*Stored data:*
:::

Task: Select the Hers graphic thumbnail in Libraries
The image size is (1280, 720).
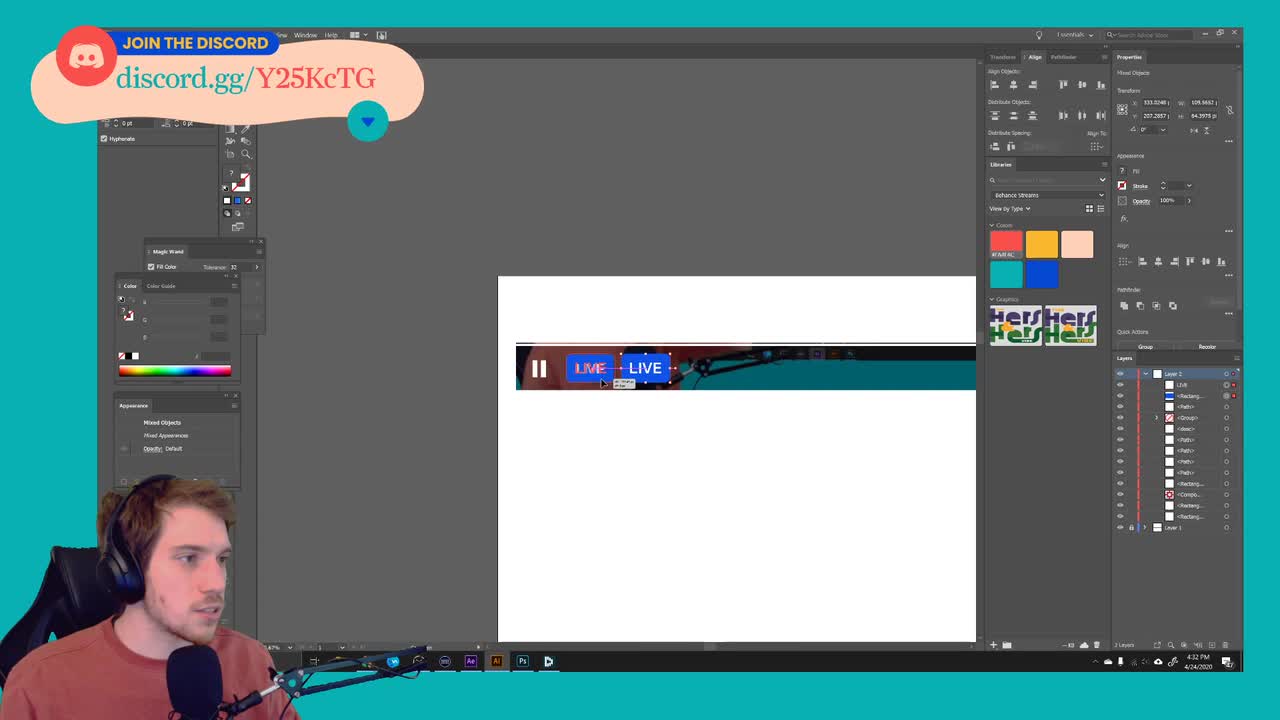Action: click(x=1018, y=325)
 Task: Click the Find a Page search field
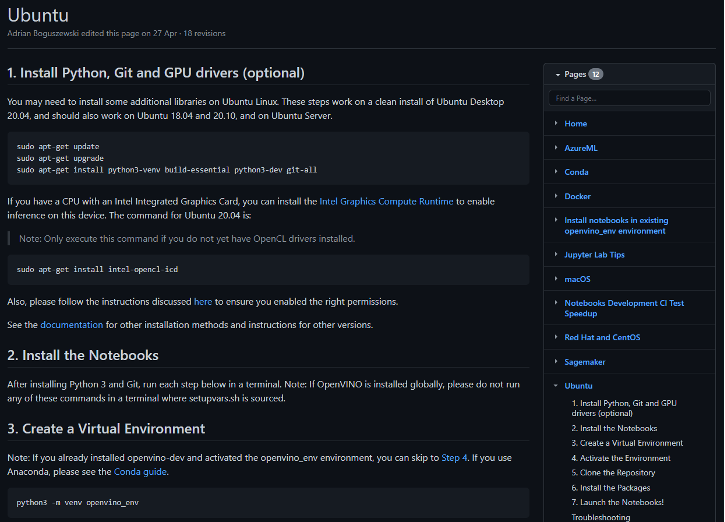point(629,98)
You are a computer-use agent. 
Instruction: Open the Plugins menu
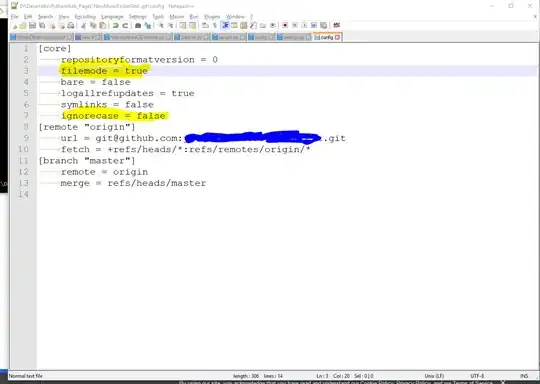212,17
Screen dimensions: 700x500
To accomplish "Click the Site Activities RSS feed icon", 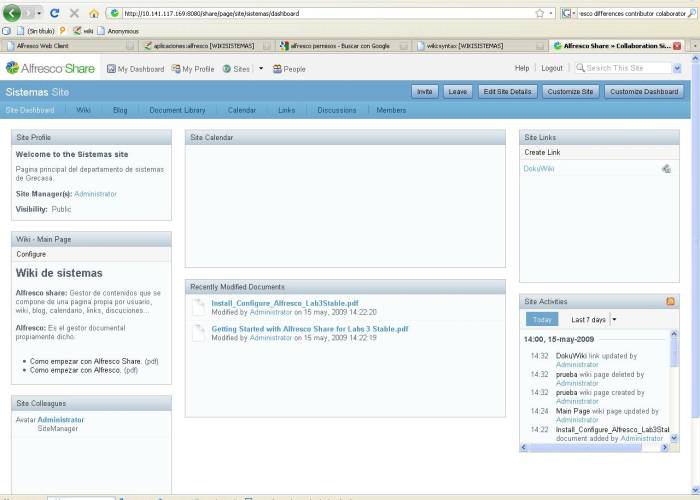I will coord(671,301).
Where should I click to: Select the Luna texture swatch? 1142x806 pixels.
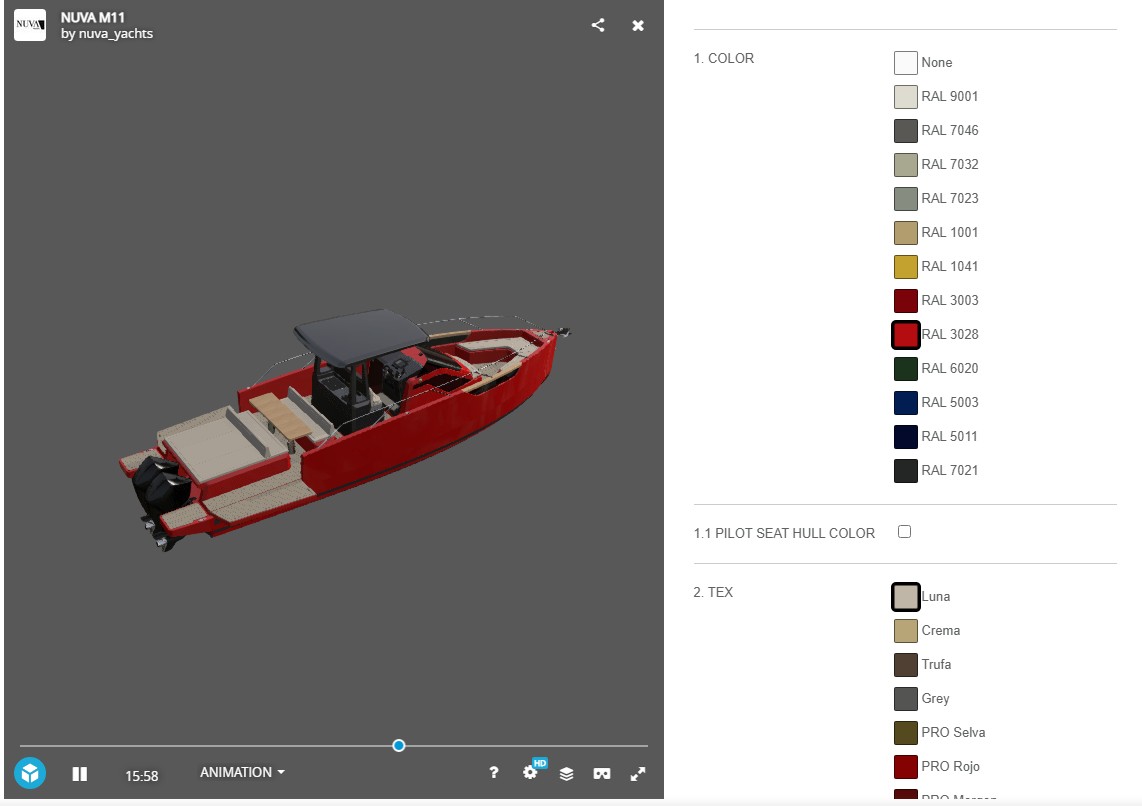click(x=905, y=596)
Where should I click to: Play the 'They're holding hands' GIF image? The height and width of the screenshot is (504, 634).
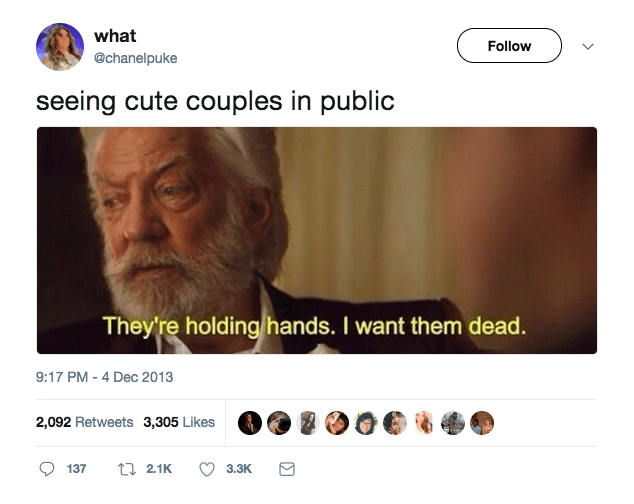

:::

*The problem:* Copy nothing but the lines from the line holding "Where should I click to: Select" through the last line of the entries, exactly, while leaving out the pictures.

*Result below:*
Where should I click to: Select the Luna texture swatch? 1142x806 pixels.
click(x=905, y=596)
Where should I click to: Play the 'They're holding hands' GIF image? The height and width of the screenshot is (504, 634).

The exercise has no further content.